Endlich war der offizielle Teil vorbei, und Carlo forderte alle auf, sich den Bildern, aber auch dem Buffet zu widmen, bevor er sich lächelnd einem künstlerisch gekleideten jungen Mann am anderen Ende des Raumes zuwandte. Er trug ein Samtjackett, eine verwegen auf dem Ohr hängende Baskenmütze und einen locker, ganz Picasso Junior, um den Hals geschlungenen roten Schal.

Das ist sein neuer Favorit, dachte Fabiola schmunzelnd. Vielleicht hofft er ebenfalls auf eine Ausstellung.

Sie betrachtete noch eine Weile das Bild, vor dem eben noch die Gruppe mit der Künstlerin gestanden hatte, und musste zugeben, dass es wirklich etwas Besonderes war. Das Besondere lag aber nicht an der Oberfläche, man musste genauer hinschauen, um es zu entdecken. Das hatte Sarah offensichtlich getan.

Die Menschenmasse hatte sich zerstreut, nun standen kleine Grüppchen von zwei oder drei Personen vor den verschiedenen geschickt aufgehängten und beleuchteten Ausstellungsstücken und schauten sie sich genauer an. Vielleicht überlegte der eine oder andere schon, ob er eines der Werke kaufen sollte.

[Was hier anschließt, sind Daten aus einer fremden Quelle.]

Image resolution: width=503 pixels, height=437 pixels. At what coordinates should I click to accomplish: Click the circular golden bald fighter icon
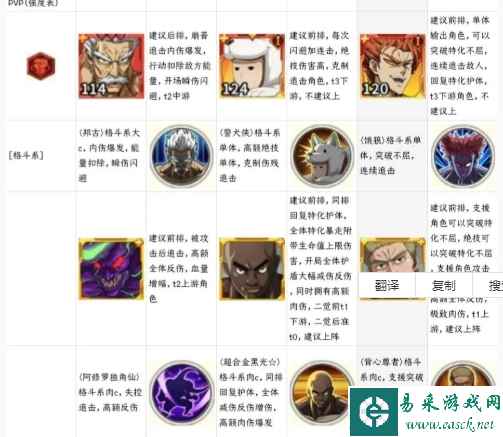tap(320, 393)
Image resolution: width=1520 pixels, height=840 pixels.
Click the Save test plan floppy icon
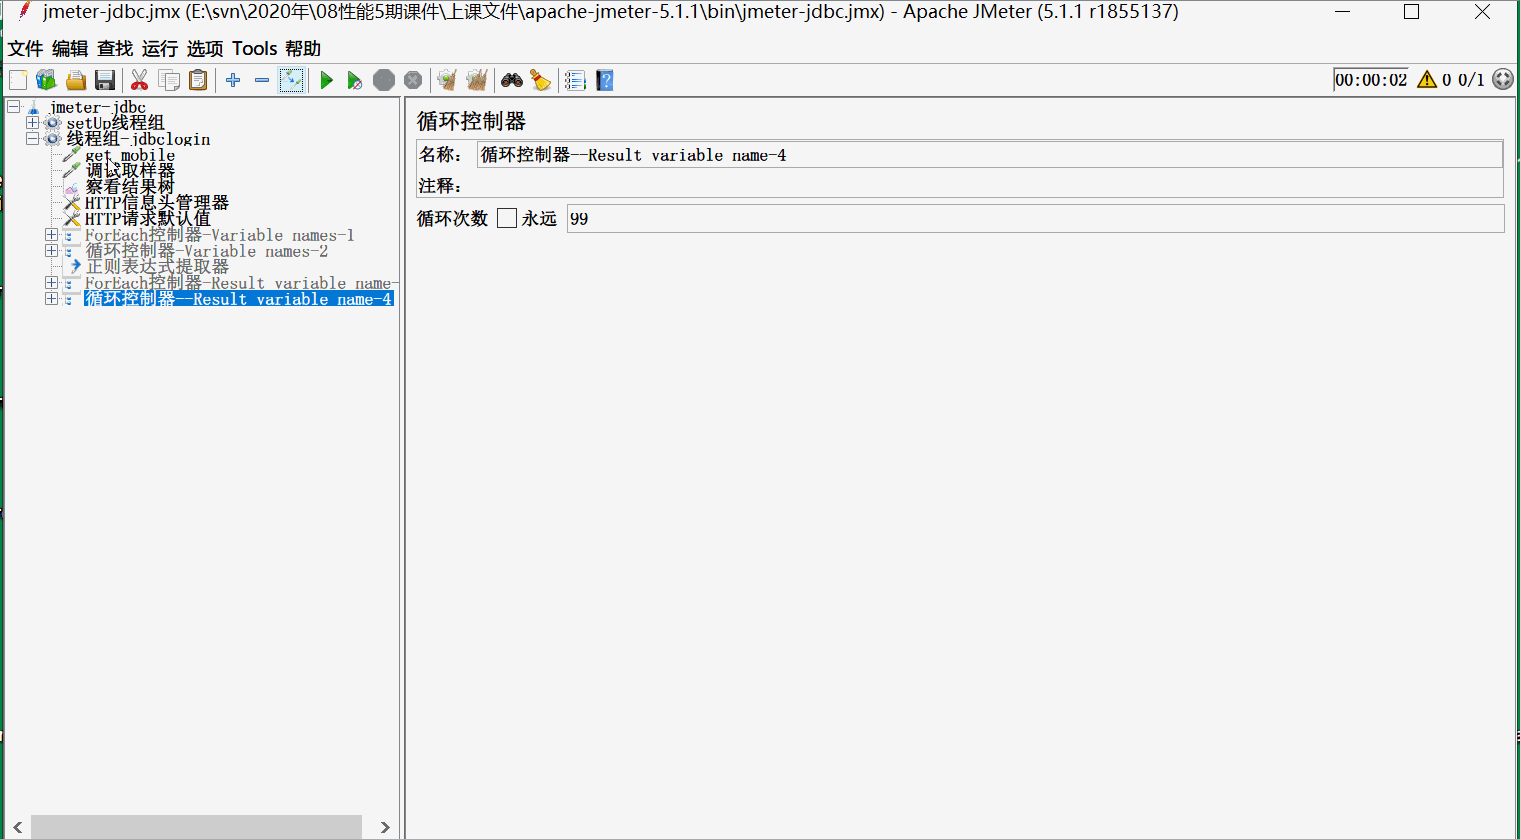click(105, 80)
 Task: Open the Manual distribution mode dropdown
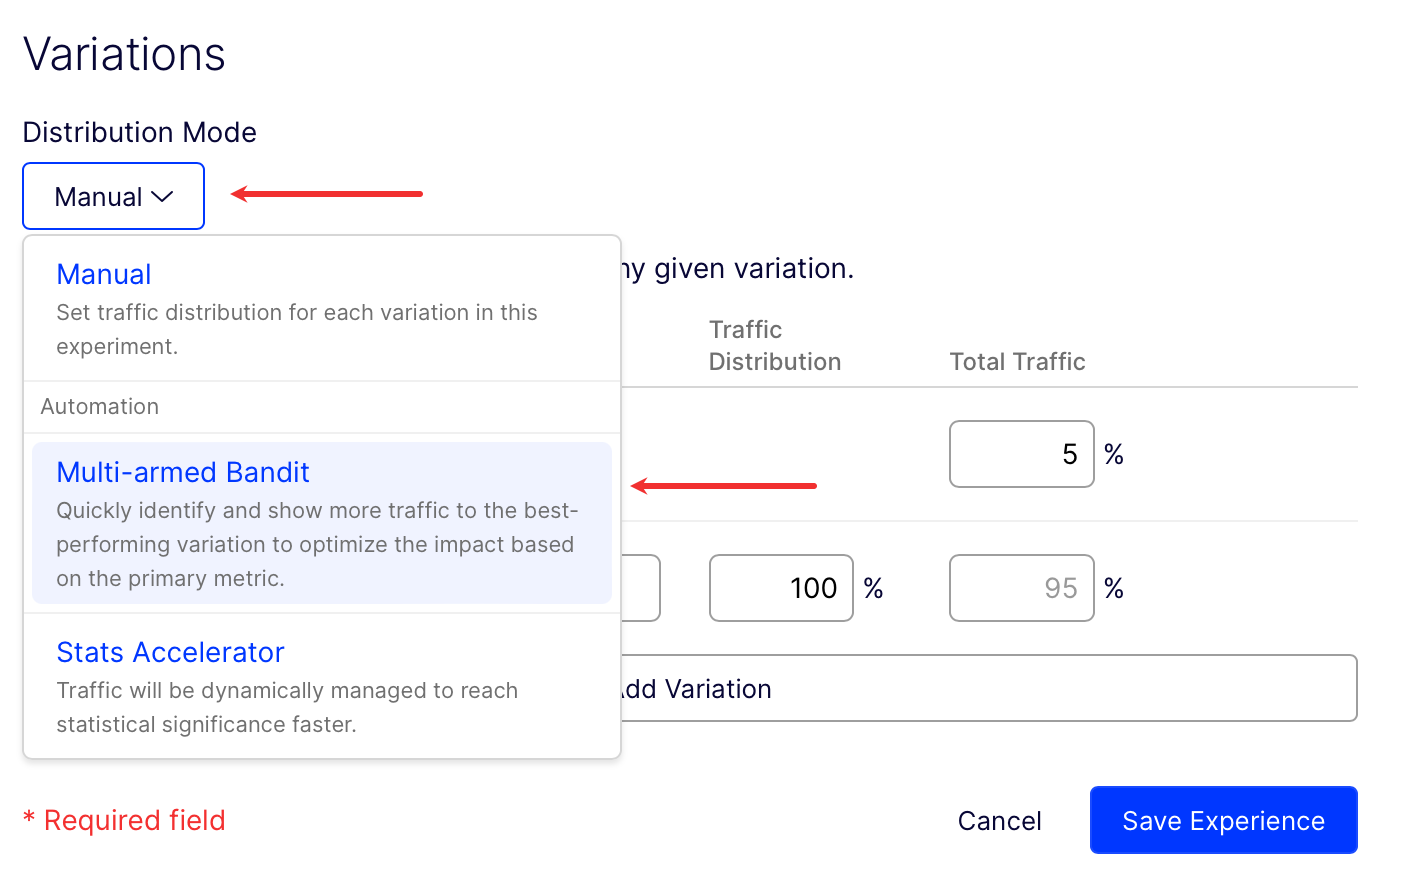click(113, 196)
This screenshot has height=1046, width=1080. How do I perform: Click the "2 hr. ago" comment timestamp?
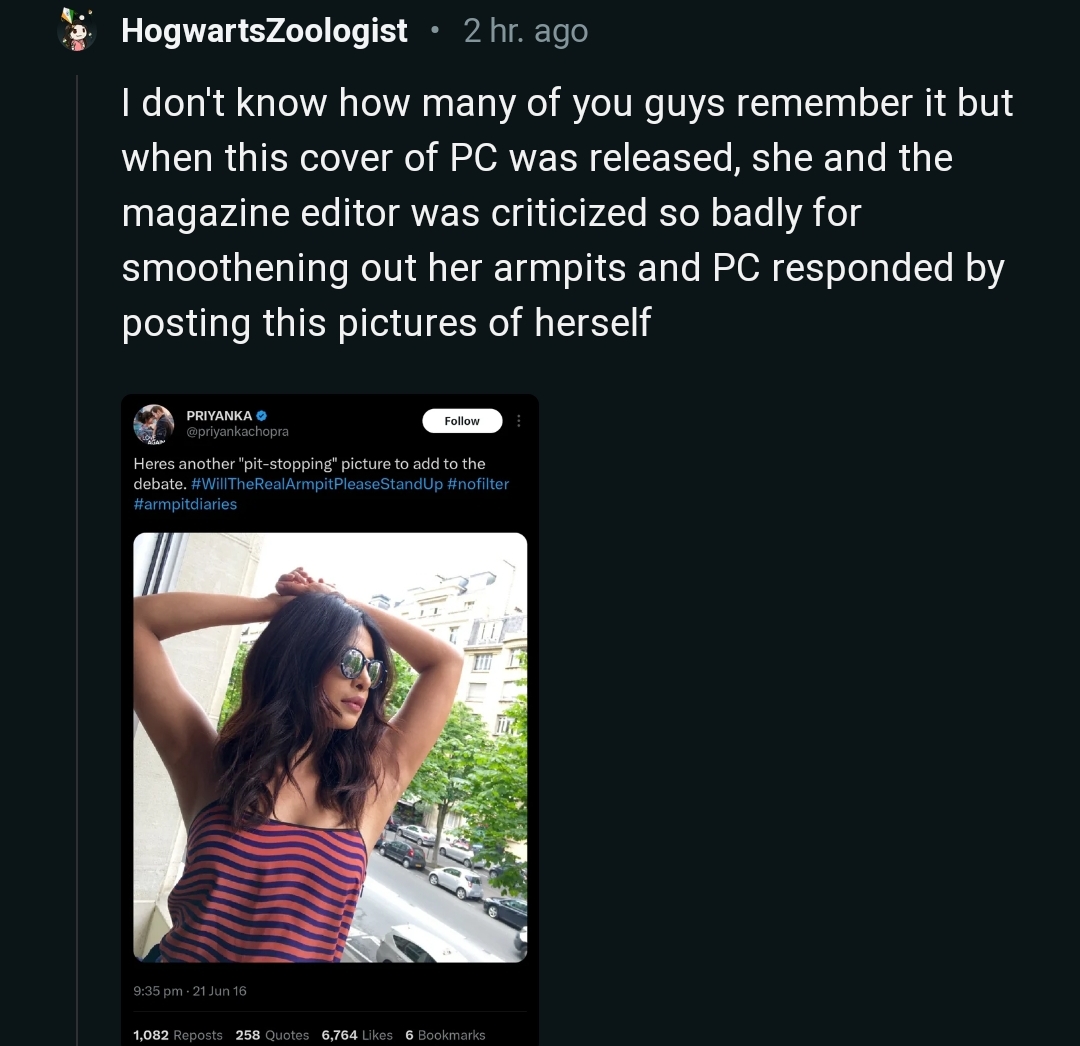[x=525, y=31]

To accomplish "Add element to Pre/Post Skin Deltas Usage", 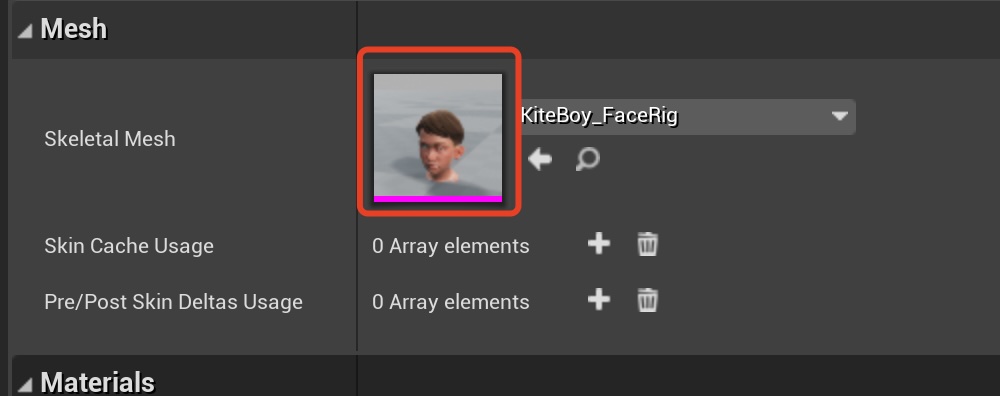I will (x=598, y=300).
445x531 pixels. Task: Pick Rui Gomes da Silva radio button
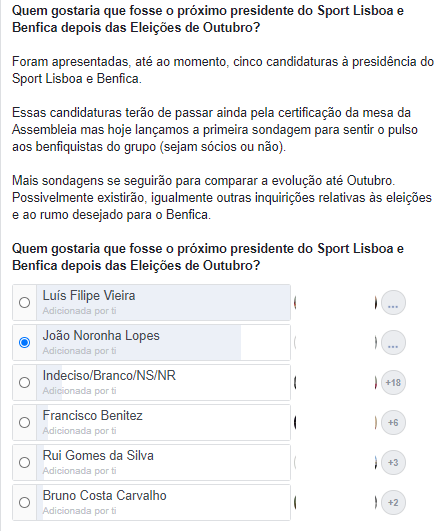pos(24,462)
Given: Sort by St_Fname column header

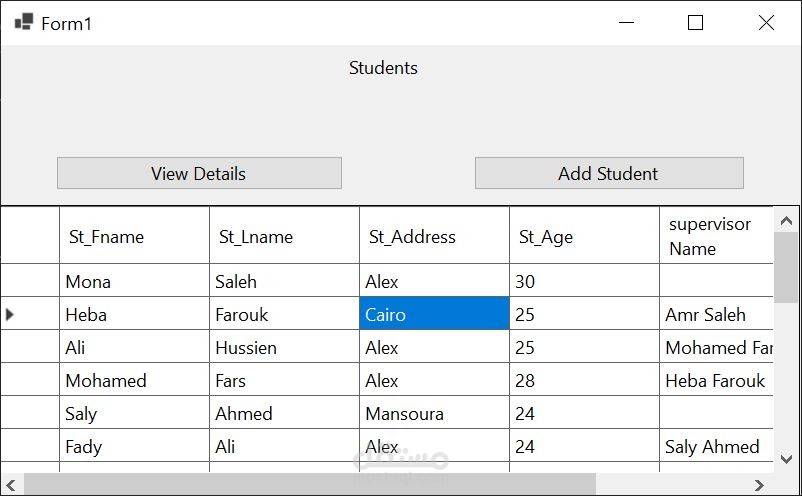Looking at the screenshot, I should (134, 237).
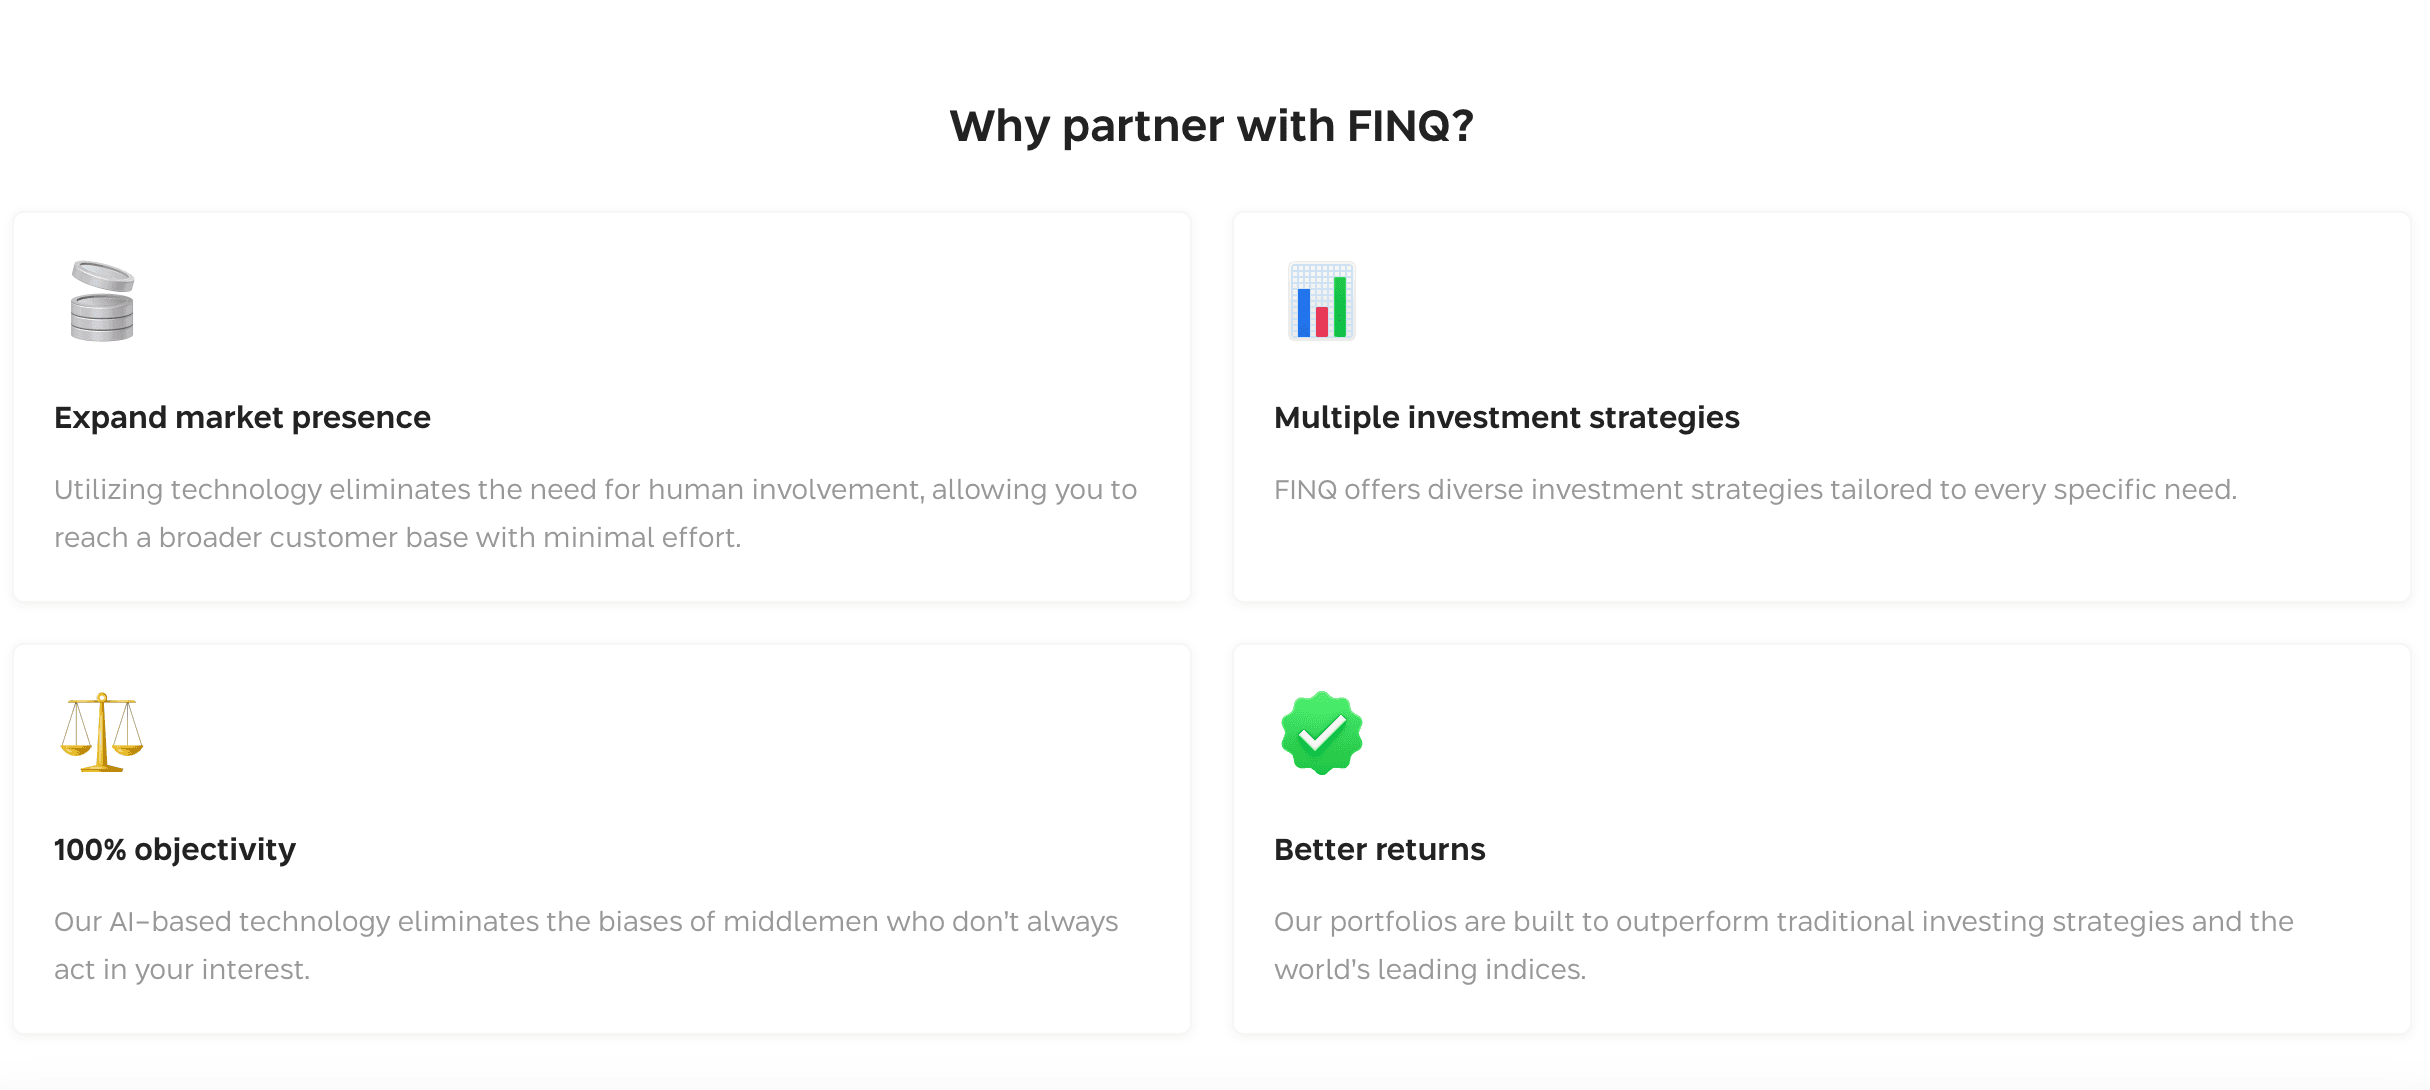Click the line starting "Utilizing technology eliminates"
Screen dimensions: 2430x1090
[595, 489]
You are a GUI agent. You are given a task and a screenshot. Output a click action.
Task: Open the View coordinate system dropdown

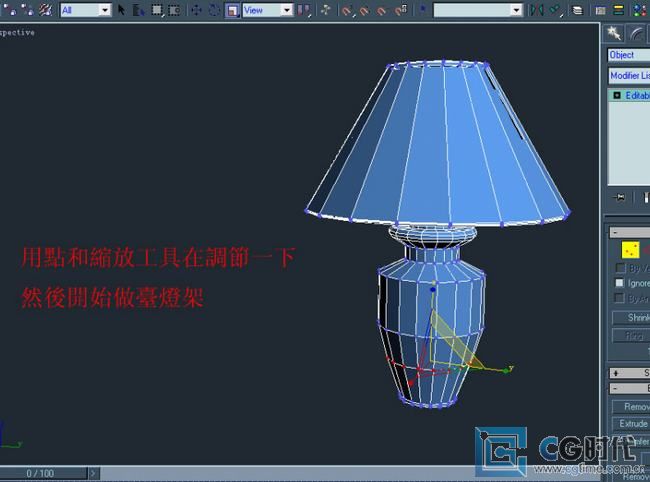268,10
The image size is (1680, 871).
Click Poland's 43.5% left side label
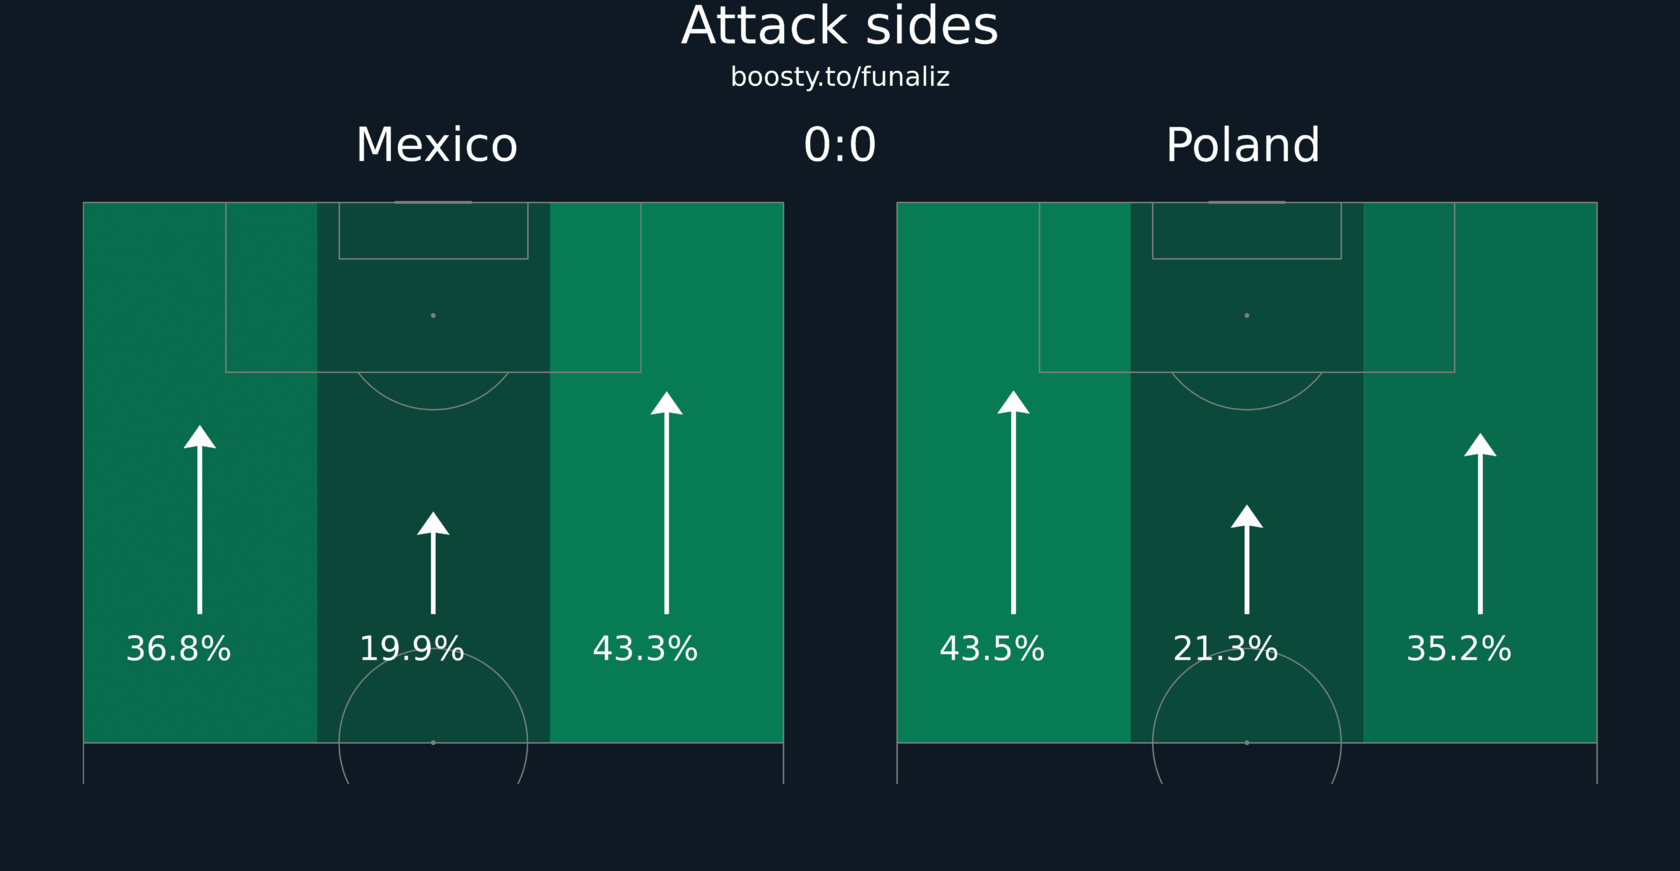point(992,649)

Am Buffet hatte sich zuerst eine richtige Traube gebildet, aber die löste sich ebenfalls schon wieder auf. Eine bekannte Gestalt, die sich nicht zu rühren schien, schälte sich heraus.

»Essen Sie gar nichts?«

Anscheinend traf die Frage Sarah überraschend. Sie war so konzentriert und mit sich selbst beschäftigt gewesen, dass sie überhaupt nicht bemerkt hatte, dass Fabiola neben sie getreten war. Ruckartig blickte sie auf. »Ich habe – keinen Hunger«, erwiderte sie beinah etwas entschuldigend.

»Das ist aber schade.« Fabiola lächelte und ließ ihren Blick über das Buffet schweifen. »Sieht gut aus.«

Sie bemerkte, wie Sarah erneut ein geschäftsmäßiges Lächeln aufsetzte. Schließlich war Fabiola eine Kundin der Galerie, die eventuell Geld einbringen konnte. »Kann ich Ihnen irgendetwas zeigen?«, bot sie zuvorkommend an. »Interessieren Sie sich für eines der Gemälde der Künstlerin besonders?«

»Nichts Spezielles. Mehr so allgemein«, sagte Fabiola. »Eine bemerkenswerte Neuentdeckung Ihrer Galerie.« Sie ließ sich von dem weißbejackten Kellner hinter dem Buffet ein Glas Champagner einschenken und prostete Sarah damit zu.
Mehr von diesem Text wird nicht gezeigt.